Les derniers rayons du soleil se brisaient sur l’onde harmonieuse qui dansait sur son lit de pierres, et du sein d’un petit taillis, sur la rive opposée, résonnait le chant bref et interrompu des habitants ailés de cet air empourpré, que le tumulte du camp n’avait pas effarouchés dans leurs vertes retraites. Les nuages demeuraient immobiles à l’ouest, sur un ciel d’un bleu si profond et si riche, qu’on ne le retrouve que dans les paysages qu’un Claude le Lorrain ou un Salvator Rosa se plaisait à peindre ; pendant que des teintes d’un rose vague et délicieux se montraient sur les sommets grisâtres des Apennins. On entendait dans le lointain flotter les ondes sonores du bourdonnement du camp, interrompu par le hennissement des chevaux, ou par la fanfare d’un clairon, ou bien encore, à des intervalles réguliers, par le pas cadencé de la sentinelle sous les armes. En face du taillis, à gauche, sur une éminence garnie de roseaux, de mousses, d’herbes ondulées étaient les ruines d’un vieil édifice étrusque, dont le nom avait péri, dont l’usage même était inconnu.
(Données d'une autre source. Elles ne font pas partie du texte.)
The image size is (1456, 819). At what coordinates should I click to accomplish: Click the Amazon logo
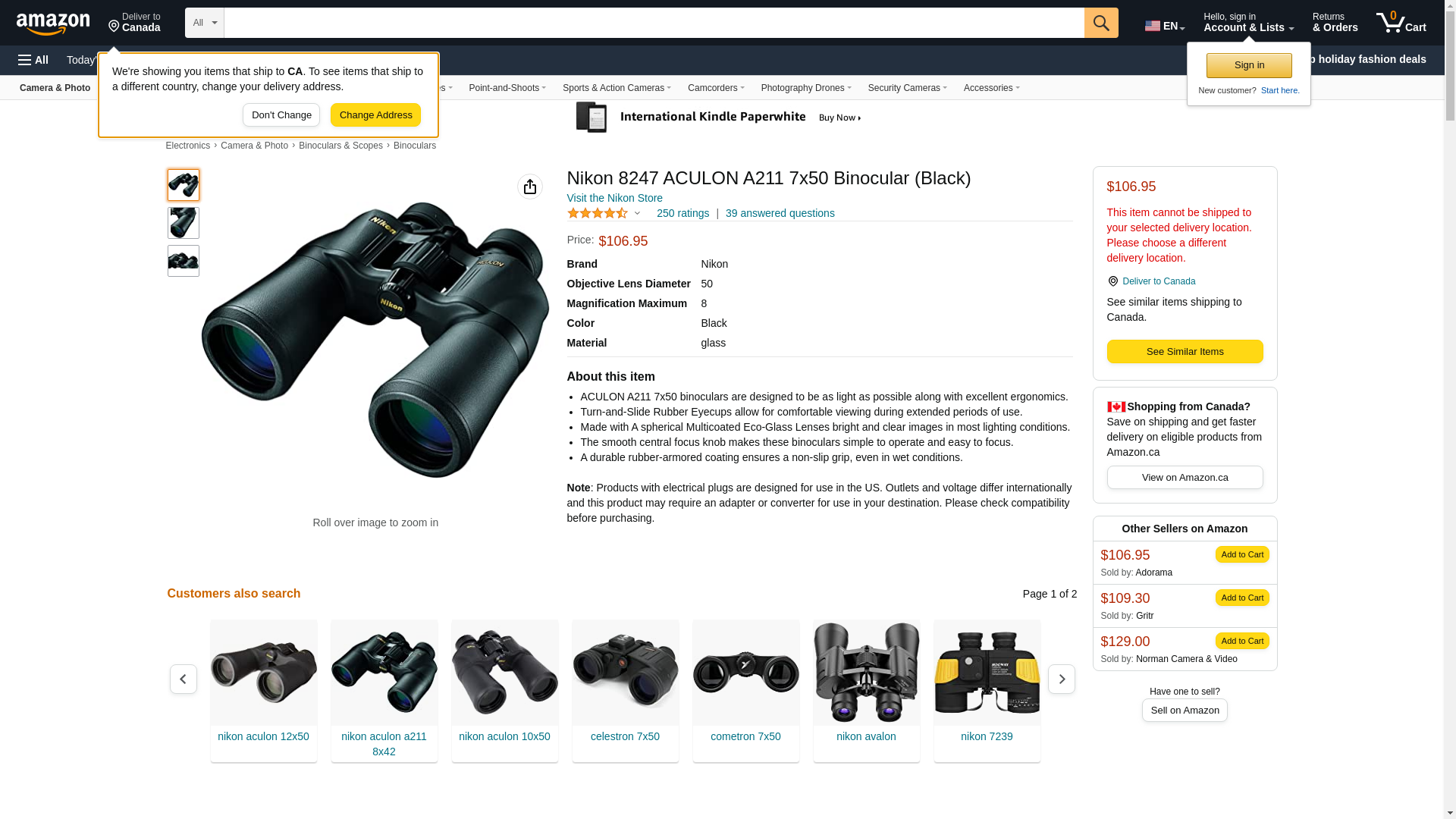point(53,24)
La scène qu’offrait ce paysage était si calme et si attrayante, pendant qu’Adrien la contemplait, qu’il était impossible de croire qu’à cette heure même, c’était le repaire d’une bande de brigands farouches dont l’âme, chez la plupart, complétement abrutie, ne rêvait que le meurtre et le pillage.

Toujours plongé dans ses rêveries et jetant, sans y penser, quelques cailloux dans le ruisseau sonore, Adrien fut éveillé par un bruit de pas.

« Oh ! le bel endroit pour écouter le luth et les ballades de Provence dit la voix de Montréal, pendant que le chevalier de Saint-Jean, car c’était lui, se jetait sur le gazon à côté du jeune Colonna.